Me sinto estranha. Uma transformação profunda e sem precedentes toma conta do meu ser, em todas as esferas.
Não estava pronta para me despedir de mim mesma enquanto mulher. Amava ser quem eu era, estava muito confortável dentro da minha pele – física e emocionalmente. Sentia orgulho de quem era, como amiga, como filha, como esposa, como irmã, como profissional… como pessoa.
Agora me vejo vulnerável, sozinha, confusa. Perdi o controle sobre mim mesma. O futuro, antes minimamente previsível, se tornou uma grande tela em branco que parece que outra pessoa, que nem conheço, vai começar a pintar, e só poderei observar.
A bebê cresce dentro de mim, deformando meu corpo, tirando minha liberdade, me reduzindo a uma existência maternal. Claro que vou amar minha filha, de certa forma já a amo: minha angústia nada tem a ver com ela, e sim com o processo de gestar.
Me sinto negligenciada por quem me rodeia, em sua maioria, homens. Sempre tive receio em engravidar, pois como eu poderia ser mãe sem ter a minha mãe para me amparar? E meu medo já se prova fundamentado nos primeiros meses de gestação. Eles não compreendem; como poderiam? Me culpo por não estar mais sendo a filha presente, a esposa que canta e dança, a amiga prestativa.
Me sinto presa em um caminho irreversível, que vai levar a um lugar inóspito, que não sei se vou gostar. Mas o que posso fazer? Respirar, aceitar o momento presente, o destino desconhecido. Talvez, quando as mulheres planejam e desejam muito ter um filho, a gravidez seja diferente, leve, feliz, divina. Eu, como não estava esperando, não me preparei emocionalmente para o baque que seria ver meu corpo mudar veloz, as relações se tornarem outras, e eu me distanciar até de mim mesma.

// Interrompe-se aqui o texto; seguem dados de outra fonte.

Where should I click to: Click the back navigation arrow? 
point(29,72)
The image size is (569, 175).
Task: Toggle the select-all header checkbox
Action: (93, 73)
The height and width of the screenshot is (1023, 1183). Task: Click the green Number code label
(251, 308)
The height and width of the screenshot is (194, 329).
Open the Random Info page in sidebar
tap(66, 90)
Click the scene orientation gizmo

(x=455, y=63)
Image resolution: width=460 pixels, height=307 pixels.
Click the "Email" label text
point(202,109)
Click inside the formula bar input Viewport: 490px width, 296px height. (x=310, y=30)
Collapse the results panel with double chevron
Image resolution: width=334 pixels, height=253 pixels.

Em sessão com a minha psicóloga essa semana, descobri que minha angústia tem nome: “matrescência”. É o termo cunhado em 1973 pela antropóloga norte-americana Dana Raphael, e faz alusão ao processo de transição contínua e profunda de se tornar mãe, comparável em intensidade à adolescência. Assim como a puberdade transforma uma criança em jovem adulto por meio de uma revolução hormonal que reorganiza corpo, cérebro e identidade, a gravidez e o pós-parto desencadeiam uma cascata de hormônios igualmente radical. A mulher atravessa uma reconfiguração de quem ela é, um processo tão desestabilizador e legítimo quanto a adolescência, mas que, ao contrário dela, raramente é nomeado ou validado pela sociedade.

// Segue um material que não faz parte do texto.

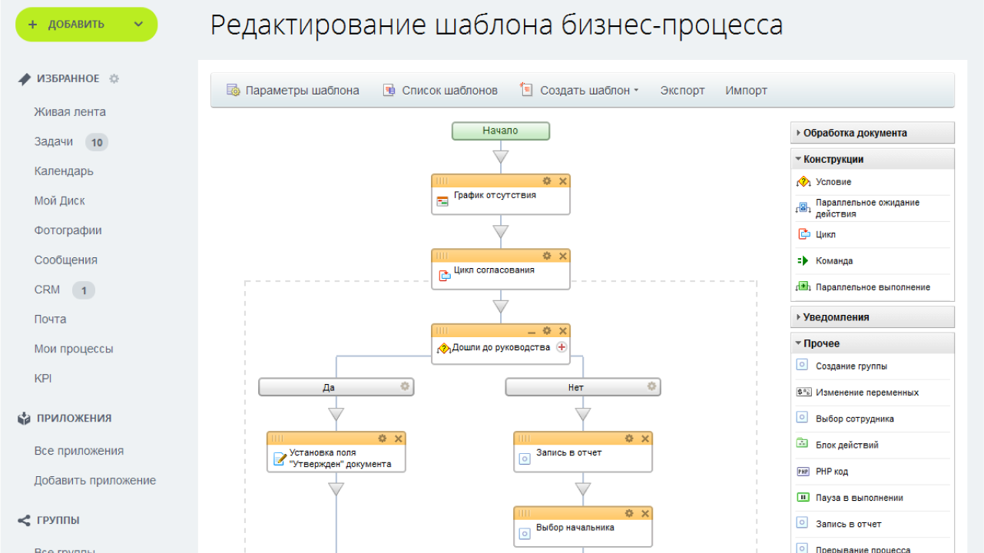Expand the Уведомления section
Image resolution: width=984 pixels, height=553 pixels.
[836, 317]
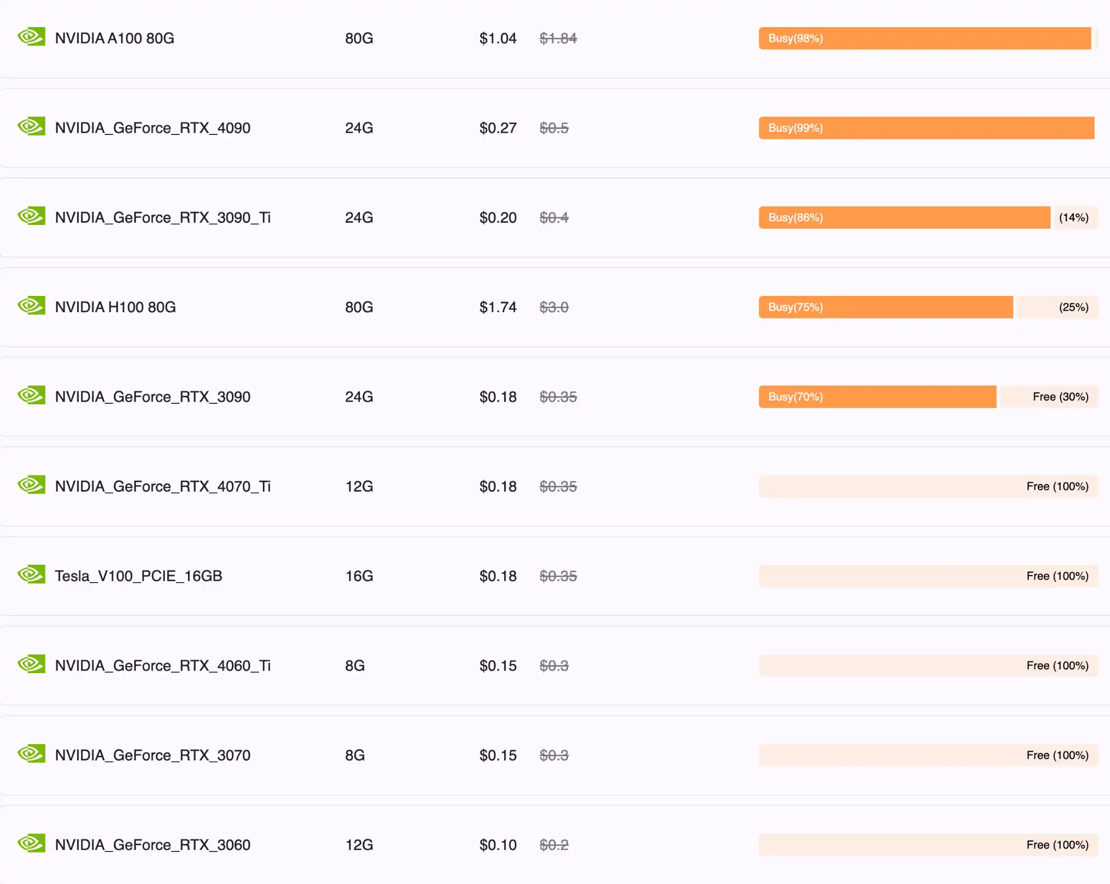The height and width of the screenshot is (884, 1110).
Task: Click the $1.74 price of H100 80G
Action: 498,307
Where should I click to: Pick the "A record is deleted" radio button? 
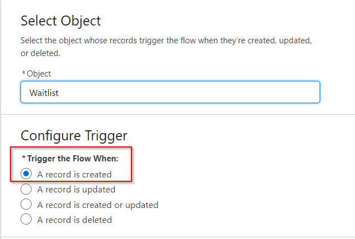(x=26, y=220)
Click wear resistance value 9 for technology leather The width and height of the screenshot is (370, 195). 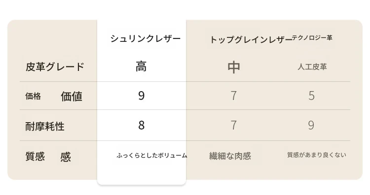[311, 125]
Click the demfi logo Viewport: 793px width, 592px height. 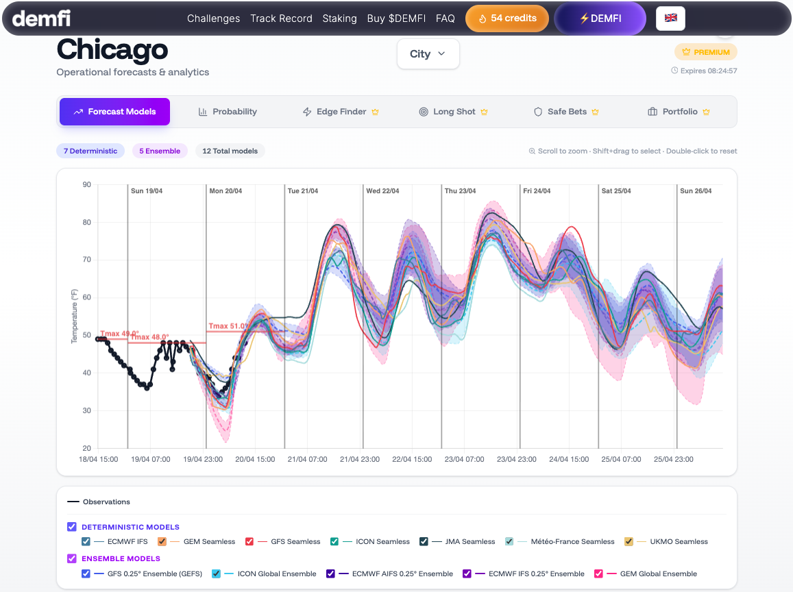(x=41, y=19)
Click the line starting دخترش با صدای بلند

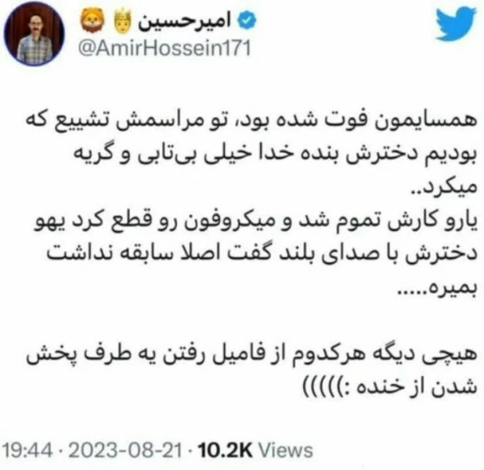click(262, 255)
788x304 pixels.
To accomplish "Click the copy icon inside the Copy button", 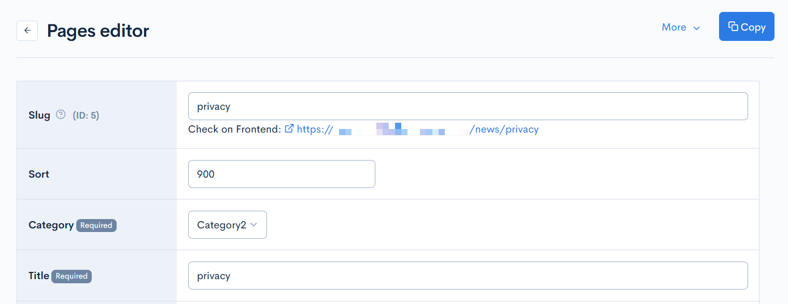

A diferença é que, quando eu era adolescente, meu corpo estava mudando e eu estava ficando belíssima, não barriguda; meus amigos todos estavam lidando com a mesma situação, passávamos o dia todo juntos conversando, rindo, chorando; e os adultos eram compreensivos com as nossas atitudes, muitas vezes sem nexo ou exageradas.

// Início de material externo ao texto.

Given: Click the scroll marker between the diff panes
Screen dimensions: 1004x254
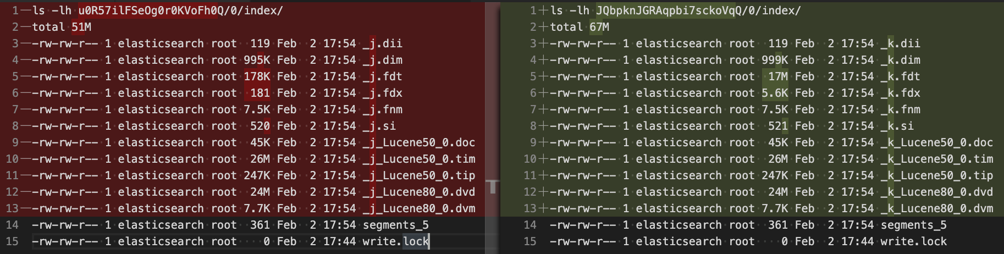Looking at the screenshot, I should click(493, 186).
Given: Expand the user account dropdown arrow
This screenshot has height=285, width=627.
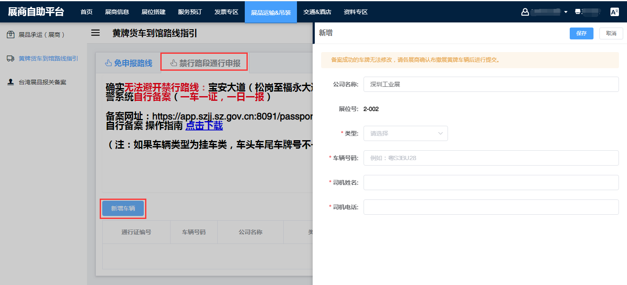Looking at the screenshot, I should click(565, 12).
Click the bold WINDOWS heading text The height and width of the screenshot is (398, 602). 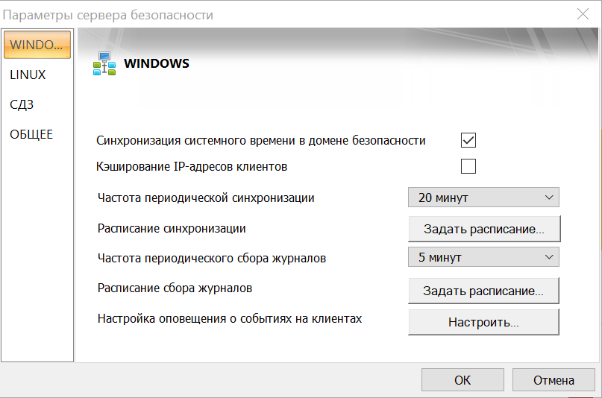(x=157, y=63)
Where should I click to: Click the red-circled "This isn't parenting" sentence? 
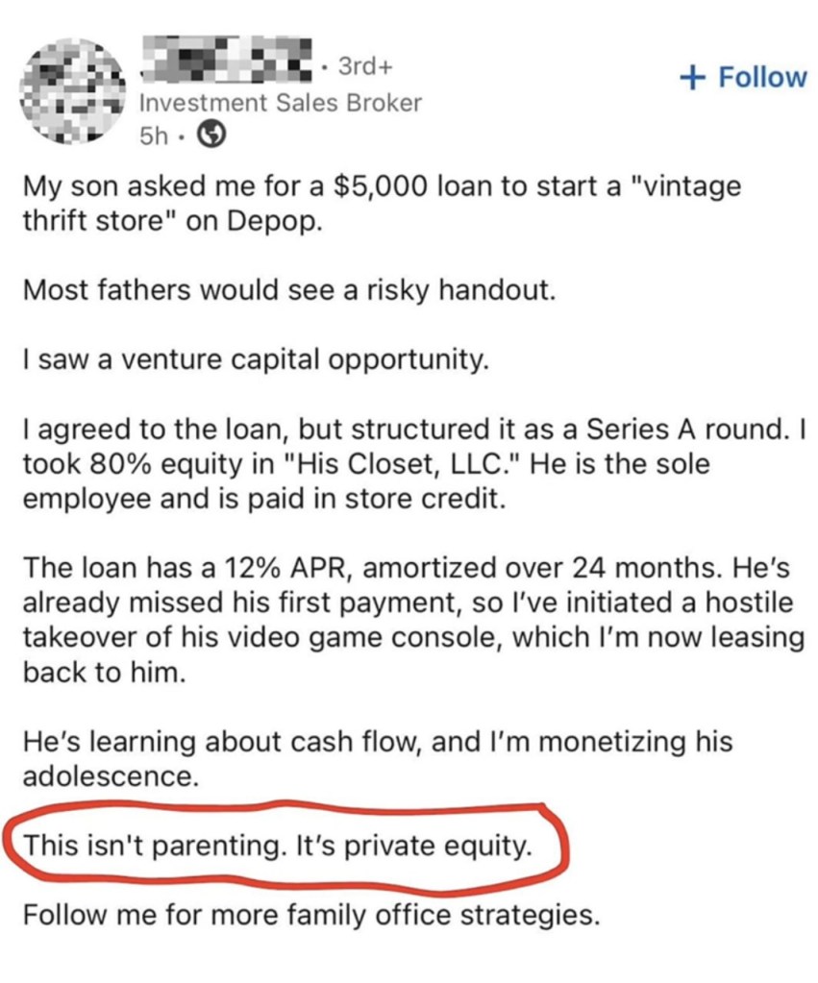277,846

Ouvi muito falar que a gravidez é uma bênção, e acreditava que, um dia, eu seria uma gestante deslumbrante e deslumbrada; o que ninguém tinha me contado é que gestar é também um período desafiador e extremamente solitário. Espero que eu chegue do outro lado dessa transformação sã, com uma filha saudável e feliz, e que eu consiga retomar pelo menos parte da mulher que um dia fui.